Red Hat Bugzilla – Bug 177476
minder process should run as job user with user context
Last modified: 2007-11-30 17:11:20 EST
Description of problem:
On Tuesday 27 December 2005 11:12, Russell Coker <email@example.com> wrote:
> What do you think of my idea from the above message about having the
> cron code that manages passing data to the mail process running in the
> user context?
> Among other things it will close a channel between cron jobs of
> different users which will help in proving the more strict policies to
> be correct.
Currently, crond forks a child "minder" process, which forks the grandchild
"job" process which sets its userid, gid and execution context to that of
the user, while the minder process continues running as root with crond_t
context, and may then exec sendmail (or a mailer program) to read the pipe
- the pipe between them is then has crond_t context .

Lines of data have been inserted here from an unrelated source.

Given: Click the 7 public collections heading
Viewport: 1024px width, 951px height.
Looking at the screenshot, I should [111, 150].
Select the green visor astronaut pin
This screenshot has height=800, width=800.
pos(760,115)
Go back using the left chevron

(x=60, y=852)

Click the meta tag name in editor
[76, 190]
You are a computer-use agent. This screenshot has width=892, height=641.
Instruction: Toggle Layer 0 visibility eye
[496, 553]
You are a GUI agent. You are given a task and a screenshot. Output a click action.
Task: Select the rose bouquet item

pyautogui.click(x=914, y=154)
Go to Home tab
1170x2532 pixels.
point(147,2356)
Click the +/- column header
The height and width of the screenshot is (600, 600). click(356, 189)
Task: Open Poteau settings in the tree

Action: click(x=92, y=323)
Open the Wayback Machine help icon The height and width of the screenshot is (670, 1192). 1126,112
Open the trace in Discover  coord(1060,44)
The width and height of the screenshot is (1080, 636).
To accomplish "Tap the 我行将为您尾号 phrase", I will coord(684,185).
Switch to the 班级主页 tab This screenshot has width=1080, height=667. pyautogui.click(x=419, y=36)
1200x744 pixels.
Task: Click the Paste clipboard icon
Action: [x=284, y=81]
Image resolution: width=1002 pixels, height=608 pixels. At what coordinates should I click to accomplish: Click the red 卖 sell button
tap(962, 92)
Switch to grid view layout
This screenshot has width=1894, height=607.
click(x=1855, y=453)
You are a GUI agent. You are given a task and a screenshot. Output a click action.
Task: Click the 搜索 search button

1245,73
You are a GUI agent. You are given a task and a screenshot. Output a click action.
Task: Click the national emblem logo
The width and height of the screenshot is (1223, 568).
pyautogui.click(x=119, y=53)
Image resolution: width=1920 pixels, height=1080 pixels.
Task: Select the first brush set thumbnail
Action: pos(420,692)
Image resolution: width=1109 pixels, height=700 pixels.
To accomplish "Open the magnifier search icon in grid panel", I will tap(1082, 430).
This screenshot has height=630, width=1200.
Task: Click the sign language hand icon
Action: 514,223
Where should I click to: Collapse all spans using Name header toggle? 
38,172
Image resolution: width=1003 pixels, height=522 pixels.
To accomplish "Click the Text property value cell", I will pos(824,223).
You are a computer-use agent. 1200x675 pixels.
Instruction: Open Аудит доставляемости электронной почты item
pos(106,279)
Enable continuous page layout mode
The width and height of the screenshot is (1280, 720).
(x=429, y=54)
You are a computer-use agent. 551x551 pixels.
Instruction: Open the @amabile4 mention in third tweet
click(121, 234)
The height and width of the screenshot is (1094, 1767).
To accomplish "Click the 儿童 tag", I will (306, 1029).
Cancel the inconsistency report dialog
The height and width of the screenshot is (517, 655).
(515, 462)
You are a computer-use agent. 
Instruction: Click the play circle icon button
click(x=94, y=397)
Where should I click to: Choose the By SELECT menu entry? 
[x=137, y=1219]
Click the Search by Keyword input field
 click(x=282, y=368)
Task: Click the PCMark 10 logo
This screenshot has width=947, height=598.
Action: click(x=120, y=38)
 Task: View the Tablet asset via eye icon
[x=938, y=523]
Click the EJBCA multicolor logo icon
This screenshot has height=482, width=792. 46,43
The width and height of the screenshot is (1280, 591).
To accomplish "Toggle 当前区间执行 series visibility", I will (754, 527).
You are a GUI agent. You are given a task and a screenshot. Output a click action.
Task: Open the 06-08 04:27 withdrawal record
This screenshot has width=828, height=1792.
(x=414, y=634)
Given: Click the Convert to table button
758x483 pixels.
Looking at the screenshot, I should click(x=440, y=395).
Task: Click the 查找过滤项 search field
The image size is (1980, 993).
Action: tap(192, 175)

Making the minder process open the PAM session, change the userid, and
change to user SELinux context before opening the pipe and forking the
job process would avoid this issue, making it possible to implement
more secure SELinux policy, and also cleaning up the code.
Version-Release number of selected component (if applicable):
Steps to Reproduce:
Run a cron job as a non root user
The pipe to the mailer is owned by root with system crond_t context,
and the mailer runs as root.
The mailer should run as the job user and the pipe should have user context.
This bug is now fixed with vixie-cron-4.1-44 in rawhide-20060110 (FC5t3).